Provided entries Block Start

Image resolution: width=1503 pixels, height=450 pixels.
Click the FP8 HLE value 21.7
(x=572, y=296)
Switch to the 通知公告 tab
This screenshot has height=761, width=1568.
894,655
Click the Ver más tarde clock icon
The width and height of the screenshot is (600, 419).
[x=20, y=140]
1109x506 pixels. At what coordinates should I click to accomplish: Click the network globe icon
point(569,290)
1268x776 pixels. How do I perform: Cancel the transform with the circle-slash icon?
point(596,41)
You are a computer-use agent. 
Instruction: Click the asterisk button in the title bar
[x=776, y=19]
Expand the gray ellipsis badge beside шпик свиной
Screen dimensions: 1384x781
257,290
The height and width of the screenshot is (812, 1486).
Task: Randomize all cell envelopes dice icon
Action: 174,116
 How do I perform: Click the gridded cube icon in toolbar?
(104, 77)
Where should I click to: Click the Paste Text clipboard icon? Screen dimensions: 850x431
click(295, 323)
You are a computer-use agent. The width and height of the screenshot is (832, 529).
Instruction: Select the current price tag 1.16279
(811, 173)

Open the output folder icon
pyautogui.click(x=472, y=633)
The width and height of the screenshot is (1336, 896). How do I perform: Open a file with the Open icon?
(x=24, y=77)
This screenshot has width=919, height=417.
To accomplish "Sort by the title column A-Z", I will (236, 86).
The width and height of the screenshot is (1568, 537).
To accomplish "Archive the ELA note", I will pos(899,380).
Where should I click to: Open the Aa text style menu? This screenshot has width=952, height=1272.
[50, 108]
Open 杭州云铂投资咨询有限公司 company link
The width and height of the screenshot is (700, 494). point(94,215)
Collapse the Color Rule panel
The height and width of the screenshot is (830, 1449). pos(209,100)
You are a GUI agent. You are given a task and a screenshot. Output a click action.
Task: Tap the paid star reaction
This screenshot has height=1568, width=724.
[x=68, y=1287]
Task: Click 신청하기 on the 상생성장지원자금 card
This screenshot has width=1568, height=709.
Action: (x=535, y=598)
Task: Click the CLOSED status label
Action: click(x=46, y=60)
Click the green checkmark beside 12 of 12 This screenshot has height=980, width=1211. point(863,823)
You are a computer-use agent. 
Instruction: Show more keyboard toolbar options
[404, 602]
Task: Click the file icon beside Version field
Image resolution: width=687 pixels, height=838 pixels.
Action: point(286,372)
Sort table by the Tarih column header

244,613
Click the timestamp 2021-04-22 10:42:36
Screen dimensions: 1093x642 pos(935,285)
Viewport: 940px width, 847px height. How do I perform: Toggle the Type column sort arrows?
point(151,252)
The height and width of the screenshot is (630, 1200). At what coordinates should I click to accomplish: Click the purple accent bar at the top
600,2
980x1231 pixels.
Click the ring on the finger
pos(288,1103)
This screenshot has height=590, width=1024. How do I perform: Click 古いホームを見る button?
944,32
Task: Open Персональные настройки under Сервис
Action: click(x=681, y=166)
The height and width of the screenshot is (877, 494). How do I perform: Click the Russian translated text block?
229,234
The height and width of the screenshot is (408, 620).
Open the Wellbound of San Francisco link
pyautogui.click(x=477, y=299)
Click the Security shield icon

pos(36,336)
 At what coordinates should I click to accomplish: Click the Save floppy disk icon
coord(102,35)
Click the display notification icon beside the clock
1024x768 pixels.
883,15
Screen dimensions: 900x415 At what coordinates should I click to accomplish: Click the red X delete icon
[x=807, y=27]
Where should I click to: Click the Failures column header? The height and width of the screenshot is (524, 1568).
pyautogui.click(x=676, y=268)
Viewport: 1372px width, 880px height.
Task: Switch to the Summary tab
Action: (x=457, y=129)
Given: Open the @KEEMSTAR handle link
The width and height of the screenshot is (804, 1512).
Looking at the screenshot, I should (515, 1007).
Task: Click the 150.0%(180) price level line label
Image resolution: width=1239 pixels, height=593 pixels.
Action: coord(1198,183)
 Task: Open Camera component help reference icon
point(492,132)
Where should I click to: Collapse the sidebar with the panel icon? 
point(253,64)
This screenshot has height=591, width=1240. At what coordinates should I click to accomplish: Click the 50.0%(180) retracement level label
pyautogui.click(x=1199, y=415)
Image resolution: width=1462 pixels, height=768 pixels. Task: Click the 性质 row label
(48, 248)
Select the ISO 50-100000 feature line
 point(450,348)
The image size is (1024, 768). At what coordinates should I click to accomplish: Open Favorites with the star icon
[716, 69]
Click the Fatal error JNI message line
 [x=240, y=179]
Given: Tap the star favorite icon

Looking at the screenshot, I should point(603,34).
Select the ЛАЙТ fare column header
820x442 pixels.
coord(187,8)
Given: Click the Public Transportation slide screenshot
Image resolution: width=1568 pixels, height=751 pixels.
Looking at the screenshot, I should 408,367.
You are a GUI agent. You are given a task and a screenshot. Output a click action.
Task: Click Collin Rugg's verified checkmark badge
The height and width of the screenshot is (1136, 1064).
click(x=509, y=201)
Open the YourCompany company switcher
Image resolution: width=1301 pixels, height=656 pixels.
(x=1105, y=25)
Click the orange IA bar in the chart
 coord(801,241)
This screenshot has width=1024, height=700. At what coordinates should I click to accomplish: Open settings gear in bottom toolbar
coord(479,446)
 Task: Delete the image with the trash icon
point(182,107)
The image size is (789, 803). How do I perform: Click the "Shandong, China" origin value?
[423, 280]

Provided entries Block End

■ **The problem**
In how many lines of the material above does the word "badge" occur? Give the number and no other text.

■ **Result of the exercise**
2